YOUR INSTRUCTIONS: Pick up the transcript about Tulip Mania after its last sentence and continue it.

TEXT EXCERPT:

================================

I'm Josh, and there's Chuck and Jerry sitting in for Dave, and this is Short Stuff about
Tulip Mania.
That's right.
Tulip Mania was perhaps the first financial bubble to happen and then burst.
And we should probably talk a little bit
about what an economic bubble is, don't you think?
Yeah, it's where the price of a good or an asset
or something like that, let's just say item,
goes sky high, way, way, way beyond any reasonable value
that it should have.
And that's because of exuberant trading.
And the more exuberant the trading is,
the more people get sucked in by it,
and they wanna make some money too,
so more people start investing
and the prices keep going higher and higher and higher.
That's the first part of the bubble.
There's another less happy side of the bubble too.
That's right, because as anyone who's ever been to a bubble rave or played bubbles with
your kids or just adult friends who enjoy bubbling, that bubble's going to burst.
They all will eventually.
And that's what happens with an economic bubble too.
The price will drop usually pretty quickly and a lot of people start selling off very
quickly and those who get out early enough can usually avoid it but every single time someone is
gonna be left holding that asset that is all of a sudden not worth much of
anything and a lot of times people have invested their entire life savings in
this stuff a lot of times they bought this stuff on credit and all of a
sudden this thing isn't worth that much money and they're in real real financial trouble.
Yeah, it's a bad scene.
And so like you said, all the way back in the 17th century, people consider the first
economic bubble to have surrounded tulips and tulip bulbs in Holland.
That's right.
And when you said tulip mania, that's really what it was called.
You weren't just being cheeky.
No, that's what it's referred to, I'm sure, among economists, among historians, among
the Dutch, among podcasters.
It's called tulip mania.
That wasn't just me being funny.
So a little bit about tulips, native to places like Kazakhstan and Eastern Europe and the
Himalayas.
They don't look like the tulips in their original form that we think of today, but they have
been cultivated over the years and, you know, cross-bred to where they look like they look
like tulips now.

================================

STORED ROWS:
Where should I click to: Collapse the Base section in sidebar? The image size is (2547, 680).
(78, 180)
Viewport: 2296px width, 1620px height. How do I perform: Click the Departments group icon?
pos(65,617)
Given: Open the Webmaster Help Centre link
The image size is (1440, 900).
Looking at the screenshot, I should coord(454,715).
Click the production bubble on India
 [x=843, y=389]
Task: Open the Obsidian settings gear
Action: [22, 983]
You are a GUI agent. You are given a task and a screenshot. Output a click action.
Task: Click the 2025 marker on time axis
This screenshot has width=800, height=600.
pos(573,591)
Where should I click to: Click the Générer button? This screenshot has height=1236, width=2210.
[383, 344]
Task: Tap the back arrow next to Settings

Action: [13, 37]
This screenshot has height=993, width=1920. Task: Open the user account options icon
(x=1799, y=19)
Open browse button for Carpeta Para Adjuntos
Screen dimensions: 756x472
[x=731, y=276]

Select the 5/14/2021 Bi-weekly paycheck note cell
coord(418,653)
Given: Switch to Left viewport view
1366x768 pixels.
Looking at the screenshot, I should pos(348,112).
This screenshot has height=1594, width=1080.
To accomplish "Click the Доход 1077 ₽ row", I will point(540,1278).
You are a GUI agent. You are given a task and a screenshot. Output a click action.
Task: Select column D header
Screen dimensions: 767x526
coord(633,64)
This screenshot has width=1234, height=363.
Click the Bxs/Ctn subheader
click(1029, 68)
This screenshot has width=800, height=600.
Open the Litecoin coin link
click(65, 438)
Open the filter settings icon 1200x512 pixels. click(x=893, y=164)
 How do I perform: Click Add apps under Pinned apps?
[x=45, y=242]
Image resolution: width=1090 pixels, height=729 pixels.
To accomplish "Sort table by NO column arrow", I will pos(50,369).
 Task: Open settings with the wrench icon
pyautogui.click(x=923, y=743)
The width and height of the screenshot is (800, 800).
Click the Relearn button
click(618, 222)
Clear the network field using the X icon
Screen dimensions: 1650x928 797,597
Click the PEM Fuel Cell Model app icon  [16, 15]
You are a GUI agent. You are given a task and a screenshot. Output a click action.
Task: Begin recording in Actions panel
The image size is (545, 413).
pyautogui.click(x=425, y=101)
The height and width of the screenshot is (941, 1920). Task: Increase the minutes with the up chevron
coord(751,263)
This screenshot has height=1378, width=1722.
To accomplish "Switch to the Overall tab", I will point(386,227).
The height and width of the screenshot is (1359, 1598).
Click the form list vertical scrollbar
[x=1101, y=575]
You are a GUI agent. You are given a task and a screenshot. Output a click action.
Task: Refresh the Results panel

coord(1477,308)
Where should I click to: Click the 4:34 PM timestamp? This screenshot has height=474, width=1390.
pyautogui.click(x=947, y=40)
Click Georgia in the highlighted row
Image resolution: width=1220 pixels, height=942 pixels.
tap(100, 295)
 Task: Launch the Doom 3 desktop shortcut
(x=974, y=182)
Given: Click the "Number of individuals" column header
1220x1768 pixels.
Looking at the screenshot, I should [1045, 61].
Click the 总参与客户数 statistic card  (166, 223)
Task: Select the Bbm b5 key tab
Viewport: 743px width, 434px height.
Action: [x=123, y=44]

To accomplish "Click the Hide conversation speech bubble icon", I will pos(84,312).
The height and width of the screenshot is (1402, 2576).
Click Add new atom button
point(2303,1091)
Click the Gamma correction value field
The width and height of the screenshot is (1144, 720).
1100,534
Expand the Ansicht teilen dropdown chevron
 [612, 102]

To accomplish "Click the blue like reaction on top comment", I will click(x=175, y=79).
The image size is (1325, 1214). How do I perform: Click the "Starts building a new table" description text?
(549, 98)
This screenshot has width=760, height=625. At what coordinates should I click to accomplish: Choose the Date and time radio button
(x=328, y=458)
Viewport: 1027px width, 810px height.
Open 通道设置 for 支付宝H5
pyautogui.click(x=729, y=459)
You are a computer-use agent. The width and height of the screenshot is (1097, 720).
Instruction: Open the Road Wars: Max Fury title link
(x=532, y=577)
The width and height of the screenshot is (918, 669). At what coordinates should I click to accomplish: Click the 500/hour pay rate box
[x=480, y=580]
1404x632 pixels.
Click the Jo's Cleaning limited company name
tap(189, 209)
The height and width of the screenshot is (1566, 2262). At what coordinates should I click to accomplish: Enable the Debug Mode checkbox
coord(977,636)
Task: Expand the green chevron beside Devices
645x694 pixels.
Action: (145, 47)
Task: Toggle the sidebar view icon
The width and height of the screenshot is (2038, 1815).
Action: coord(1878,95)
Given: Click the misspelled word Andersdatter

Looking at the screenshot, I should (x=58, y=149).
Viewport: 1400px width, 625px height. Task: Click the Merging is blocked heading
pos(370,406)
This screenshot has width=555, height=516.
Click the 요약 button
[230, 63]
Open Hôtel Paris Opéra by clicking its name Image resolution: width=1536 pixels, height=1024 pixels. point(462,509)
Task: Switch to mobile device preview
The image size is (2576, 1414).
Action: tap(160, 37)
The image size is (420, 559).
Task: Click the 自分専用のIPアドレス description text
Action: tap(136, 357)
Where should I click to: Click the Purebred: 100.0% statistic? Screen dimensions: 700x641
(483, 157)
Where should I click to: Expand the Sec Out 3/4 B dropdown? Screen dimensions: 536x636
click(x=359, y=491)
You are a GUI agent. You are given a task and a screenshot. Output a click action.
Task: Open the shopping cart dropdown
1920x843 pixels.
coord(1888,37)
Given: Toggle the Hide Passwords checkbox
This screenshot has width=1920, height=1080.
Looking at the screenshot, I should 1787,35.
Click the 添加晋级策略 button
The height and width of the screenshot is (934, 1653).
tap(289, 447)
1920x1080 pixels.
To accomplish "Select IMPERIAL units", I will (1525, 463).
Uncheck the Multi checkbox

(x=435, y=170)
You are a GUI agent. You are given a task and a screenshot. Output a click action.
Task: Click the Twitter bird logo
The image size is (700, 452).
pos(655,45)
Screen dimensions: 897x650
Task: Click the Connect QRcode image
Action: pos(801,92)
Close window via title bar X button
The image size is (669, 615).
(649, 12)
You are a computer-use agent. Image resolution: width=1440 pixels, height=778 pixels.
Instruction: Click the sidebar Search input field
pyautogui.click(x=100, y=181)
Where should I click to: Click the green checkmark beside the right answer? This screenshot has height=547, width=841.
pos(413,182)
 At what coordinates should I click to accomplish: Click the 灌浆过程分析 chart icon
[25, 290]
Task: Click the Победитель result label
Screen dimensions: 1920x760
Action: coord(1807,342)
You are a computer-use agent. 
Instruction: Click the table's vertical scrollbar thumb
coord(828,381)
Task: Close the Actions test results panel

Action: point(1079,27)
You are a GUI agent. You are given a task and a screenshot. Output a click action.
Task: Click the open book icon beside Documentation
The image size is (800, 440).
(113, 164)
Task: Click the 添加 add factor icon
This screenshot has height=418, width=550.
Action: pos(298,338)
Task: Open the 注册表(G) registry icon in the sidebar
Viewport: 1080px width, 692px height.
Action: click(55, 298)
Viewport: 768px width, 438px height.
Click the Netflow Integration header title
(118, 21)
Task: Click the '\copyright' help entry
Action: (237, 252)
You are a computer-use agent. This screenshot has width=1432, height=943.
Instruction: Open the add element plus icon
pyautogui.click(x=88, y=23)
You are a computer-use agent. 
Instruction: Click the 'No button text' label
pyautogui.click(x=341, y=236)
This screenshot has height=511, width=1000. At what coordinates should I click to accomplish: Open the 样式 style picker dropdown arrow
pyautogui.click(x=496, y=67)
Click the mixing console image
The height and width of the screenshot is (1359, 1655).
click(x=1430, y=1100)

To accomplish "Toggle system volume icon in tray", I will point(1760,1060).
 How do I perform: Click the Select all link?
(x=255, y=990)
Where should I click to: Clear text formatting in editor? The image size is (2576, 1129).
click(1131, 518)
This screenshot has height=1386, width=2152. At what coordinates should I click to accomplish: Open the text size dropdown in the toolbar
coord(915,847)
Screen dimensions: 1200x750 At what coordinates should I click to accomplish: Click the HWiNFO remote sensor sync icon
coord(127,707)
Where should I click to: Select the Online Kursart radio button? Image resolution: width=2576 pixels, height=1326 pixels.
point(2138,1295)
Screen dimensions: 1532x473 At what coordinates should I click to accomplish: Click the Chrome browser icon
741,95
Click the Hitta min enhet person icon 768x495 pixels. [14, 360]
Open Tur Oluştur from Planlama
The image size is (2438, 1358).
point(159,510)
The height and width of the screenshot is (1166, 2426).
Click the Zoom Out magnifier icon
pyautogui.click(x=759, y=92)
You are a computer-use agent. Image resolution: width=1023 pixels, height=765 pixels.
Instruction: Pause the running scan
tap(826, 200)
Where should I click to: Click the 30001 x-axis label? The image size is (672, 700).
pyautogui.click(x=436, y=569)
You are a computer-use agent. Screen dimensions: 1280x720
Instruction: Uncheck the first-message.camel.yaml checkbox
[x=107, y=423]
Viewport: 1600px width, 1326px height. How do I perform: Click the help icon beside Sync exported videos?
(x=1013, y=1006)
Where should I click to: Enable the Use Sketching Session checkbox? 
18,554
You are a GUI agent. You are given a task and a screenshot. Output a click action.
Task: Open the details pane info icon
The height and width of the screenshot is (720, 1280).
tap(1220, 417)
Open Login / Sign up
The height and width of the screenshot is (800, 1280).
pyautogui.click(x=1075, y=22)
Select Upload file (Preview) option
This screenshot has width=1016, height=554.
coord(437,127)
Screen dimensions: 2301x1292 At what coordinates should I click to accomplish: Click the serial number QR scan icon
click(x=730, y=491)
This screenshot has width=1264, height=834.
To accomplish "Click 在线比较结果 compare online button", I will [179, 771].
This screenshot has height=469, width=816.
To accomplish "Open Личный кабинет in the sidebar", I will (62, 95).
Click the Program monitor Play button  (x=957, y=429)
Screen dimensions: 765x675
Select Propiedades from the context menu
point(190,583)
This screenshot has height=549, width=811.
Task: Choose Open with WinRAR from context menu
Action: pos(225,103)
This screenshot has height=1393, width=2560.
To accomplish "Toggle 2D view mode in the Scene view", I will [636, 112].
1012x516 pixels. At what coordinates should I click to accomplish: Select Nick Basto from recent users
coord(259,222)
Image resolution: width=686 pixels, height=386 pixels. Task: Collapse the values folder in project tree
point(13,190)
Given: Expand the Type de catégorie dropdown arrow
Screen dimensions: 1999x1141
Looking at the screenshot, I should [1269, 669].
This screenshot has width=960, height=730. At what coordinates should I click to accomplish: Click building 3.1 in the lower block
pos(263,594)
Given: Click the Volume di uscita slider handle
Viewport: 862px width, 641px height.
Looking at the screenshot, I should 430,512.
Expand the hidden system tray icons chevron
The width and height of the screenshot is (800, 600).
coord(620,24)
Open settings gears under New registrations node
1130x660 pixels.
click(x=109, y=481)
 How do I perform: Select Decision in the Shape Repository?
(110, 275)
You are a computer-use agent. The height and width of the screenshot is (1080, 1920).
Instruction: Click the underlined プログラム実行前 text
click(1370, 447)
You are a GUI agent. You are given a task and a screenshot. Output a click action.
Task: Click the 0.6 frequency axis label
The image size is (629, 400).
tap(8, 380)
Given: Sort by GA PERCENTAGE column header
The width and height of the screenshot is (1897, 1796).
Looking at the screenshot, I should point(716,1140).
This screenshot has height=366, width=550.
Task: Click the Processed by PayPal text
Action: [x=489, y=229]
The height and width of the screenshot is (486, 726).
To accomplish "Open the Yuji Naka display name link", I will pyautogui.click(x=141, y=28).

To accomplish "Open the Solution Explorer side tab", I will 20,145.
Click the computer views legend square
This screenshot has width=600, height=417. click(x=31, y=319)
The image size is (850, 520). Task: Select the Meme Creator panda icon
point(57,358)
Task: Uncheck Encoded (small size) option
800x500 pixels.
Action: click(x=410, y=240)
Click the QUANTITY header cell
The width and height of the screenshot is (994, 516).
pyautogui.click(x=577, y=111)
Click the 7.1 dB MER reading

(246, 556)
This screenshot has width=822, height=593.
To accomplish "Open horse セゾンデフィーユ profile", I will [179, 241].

================================

WRITTEN RESPONSE:
These beautiful, we even have tulips popping up here in Atlanta already this spring.
And they're lovely.
They're grown from bulbs and they're, I don't know about
how easy or hard it is, but they, like I said, are cross-bred to create new and exciting
varieties and colors.
Yeah. So Tulips first arrived in Holland around 1600. The Dutch East India Company was moving
spices and exotic goods from the East to Europe, Holland in particular. And tulips
arrived and for the first couple decades they were, you know, if you were a plant
enthusiast you probably had a tulip in your collection. If you were very, very
rich and just wanted to show off how cutting-edge you were you might have
some tulips in your garden. But they weren't a big deal until 1634.
And the reason they became a big deal almost overnight
was because those same upper classes and nobility
in Holland decided that tulips were now a status symbol.
And that if you didn't have tulips growing in your garden
and you were a member of the aristocracy or nobility,
you were a total loser with a capital L.
That's right.
So in this case, you had, economically speaking, you had a big time demand all of a sudden,
but not only was it a big time demand, it was a big time demand of people that had a
lot of money.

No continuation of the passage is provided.